答：原因可能是底物显色反应过度，需要 10 倍以上的倍数稀释 HRP 结合物。

2. 问：没有信号或仅有微弱信号？

答：（1）抗体浓度过低、效价下降、特异性差或孵育条件不当，都可能影响信号的产生，此情况优化抗体浓度，通过预实验确定最佳稀释度；检查抗体的保存条件和有效期，使用新鲜的抗体；确保孵育过程中温度、时间和缓冲液等条件合适，一般4℃ 过夜或室温孵育1-2小时。
（2）目标蛋白表达量低或上样量不足，会使信号微弱甚至检测不到，需要增加上样量，但要注意不要超过凝胶的承载能力；对样品进行浓缩或采用更高效的蛋白提取方法，提高目标蛋白的浓度。
（3）转膜效率低，蛋白没有有效转移到膜上；转膜过程中膜与凝胶之间有气泡，阻碍蛋白转移；转膜时间或条件不合适，需要优化转膜条件，根据蛋白分子量大小选择合适的转膜时间和电流；转膜前排除膜与凝胶间的气泡；转膜后根据多色 Marker 的情况判断转膜效果，如有问题调整转膜参数。
（4）成像设备灵敏度低、曝光时间过短或设备故障，会导致信号检测不到或微弱；解决方向有以下几个可供参考，选择灵敏度高的成像设备；适当延长曝光时间，通过预实验确定最佳曝光时间；定期维护和校准成像设备，确保其正常运行。

3. 问：曝光后结果显示高背景？

答：（1）封闭不充分，膜上未结合蛋白的位点没有被封闭剂完全覆盖，导致抗体非特异性结合，从而产生高背景。
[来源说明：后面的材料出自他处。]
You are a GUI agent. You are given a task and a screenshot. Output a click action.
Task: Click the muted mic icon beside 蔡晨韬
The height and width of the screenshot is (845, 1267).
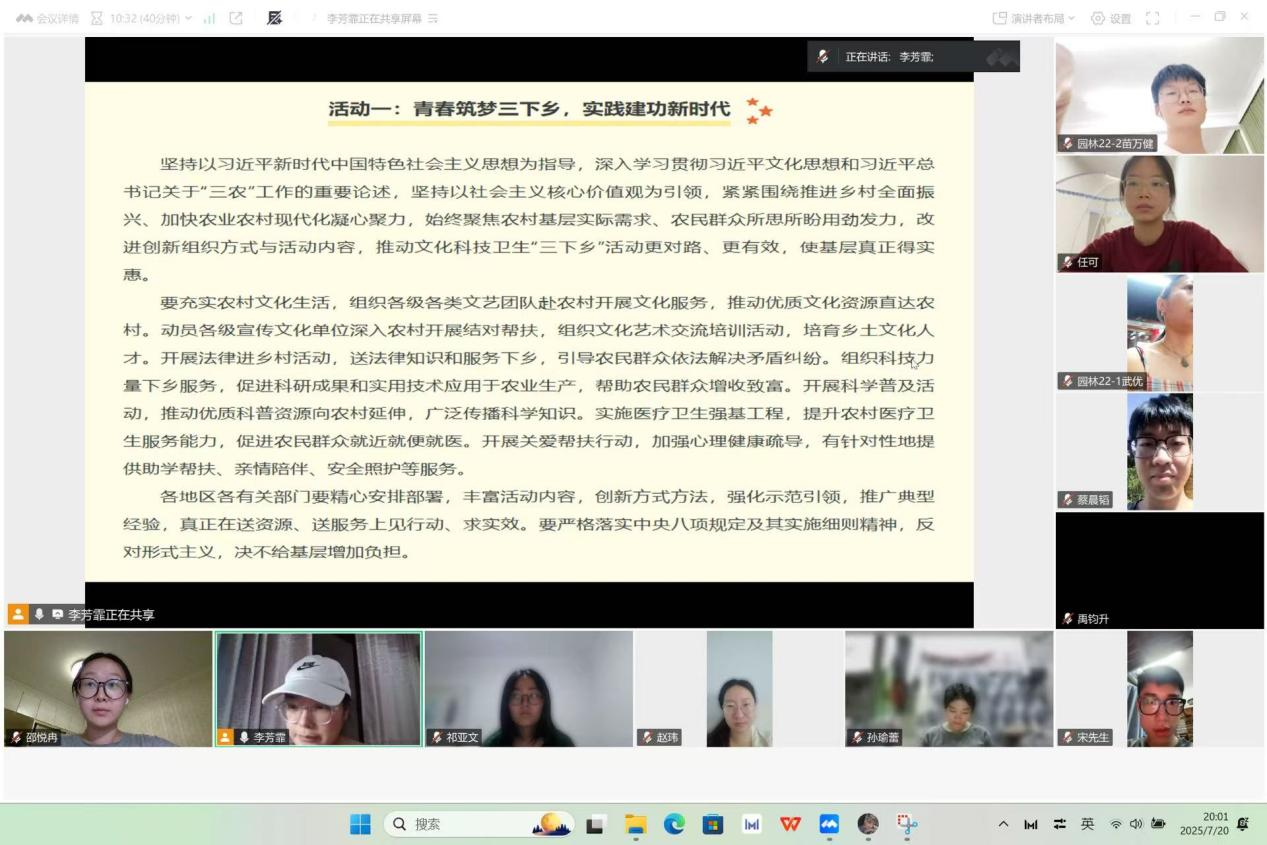coord(1068,499)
延长封闭时间，一般封闭 1-2 小时，也可 4℃ 封闭过夜；更换封闭剂，如从5%脱脂奶粉换成 5%BSA，或反之；确保封闭剂的浓度和质量，按照说明书配制
（2）抗体浓度过高或孵育时间过长，过量的抗体容易与膜上的非特异性位点结合，增加背景信号。优化抗体浓度，通过预实验确定最佳稀释度；缩短抗体孵育时间，一般室温孵育 1-2 小时或 4℃ 过夜，可根据实际情况调整。
（3）洗膜不充分，未结合的抗体没有被充分洗脱，残留的抗体导致背景升高。加洗膜次数，一般洗膜 3-5 次，每次 5-10 分钟；提高洗膜液的严谨性，如适当增加洗膜液中 Tween-20 的浓度，但要注意过高浓度可能影响蛋白与膜的结合。
（4）膜被污染，实验过程中膜接触到了杂质、灰尘或其他蛋白，导致非特异性反应。实验操作在洁净的环境中进行，使用干净的镊子和容器处理膜；避免膜与皮肤直接接触，防止汗液中的蛋白污染膜。
（5）底物显色过度，底物反应时间过长，使得非特异性信号也被放大。严格控制底物显色时间，在出现清晰条带且背景较低时及时终止反应；可以先进行预实验，确定合适的显色时间范围。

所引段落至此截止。